Устрашенные сложностью человеческого мозга, многие нейробиологи предпочли изучать животных, поскольку нейронов у них значительно меньше, чем у человека. Червь, изображенный на рис. 2, лишен того органа, который мы именуем мозгом. Нейроны у него рассеяны по всему телу, а не сосредоточены в отдельном органе. Вместе они образуют нервную систему, состоящую всего из трех сотен нейронов. Что ж, с этим еще можно попробовать справиться. Наверняка даже Паскаль, с его склонностью к депрессии при мысли о бесконечной сложности природы, не испугался бы нейронного леса червя Caenorhabditis elegans (С. еlegans) – так по-научному называется этот червячок длиной всего один миллиметр.
Рис. 2. Круглый червь С. elegans
Каждый нейрон этого червя имеет характерное местоположение, форму и даже имя, присвоенное специалистами. Черви в чем-то подобны станкам, массово изготавливаемым на конвейере. У любого имеется нервная система, состоящая из одного и того же набора деталей, и эти детали всегда расположены одинаково.

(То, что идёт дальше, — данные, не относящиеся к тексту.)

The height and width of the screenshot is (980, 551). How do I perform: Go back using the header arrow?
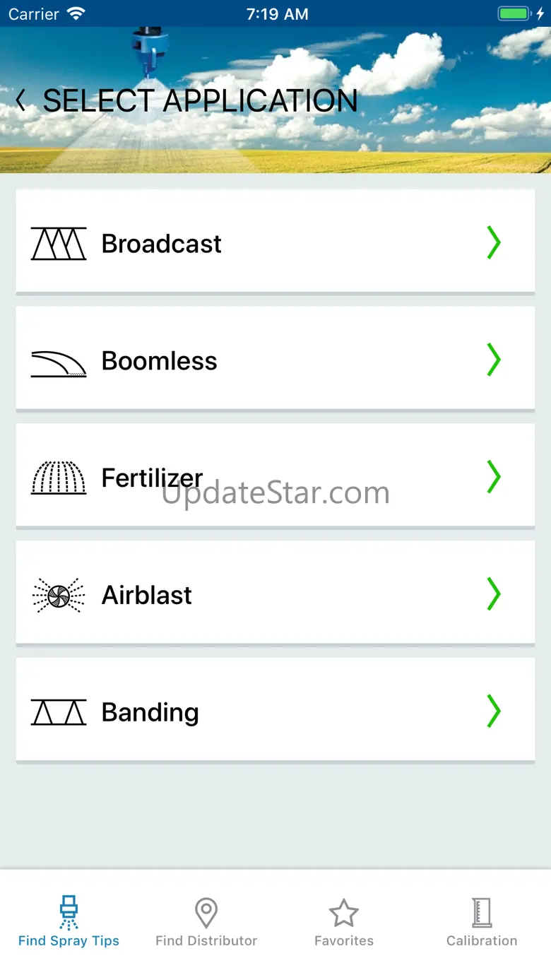pos(21,100)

Более того, существует полная карта этой стандартизированной нервной системы. Результат (см. рис. 3) напоминает летную карту из тех, что встречаются на последних страницах журналов, выпускаемых авиакомпаниями. Четырехбуквенное имя каждого нейрона похоже на буквенный код, имеющийся у каждого аэропорта мира (правда, аэропортам присваивают трехбуквенные). Линии отражают связи между нейронами, подобно тому как линии на летной карте соответствуют маршрутам между городами. Мы называем два нейрона «связанными», если в точке, где они соприкасаются, есть небольшой стык, сочленение, именуемое синапсом. Через синапс один нейрон отправляет послания другому.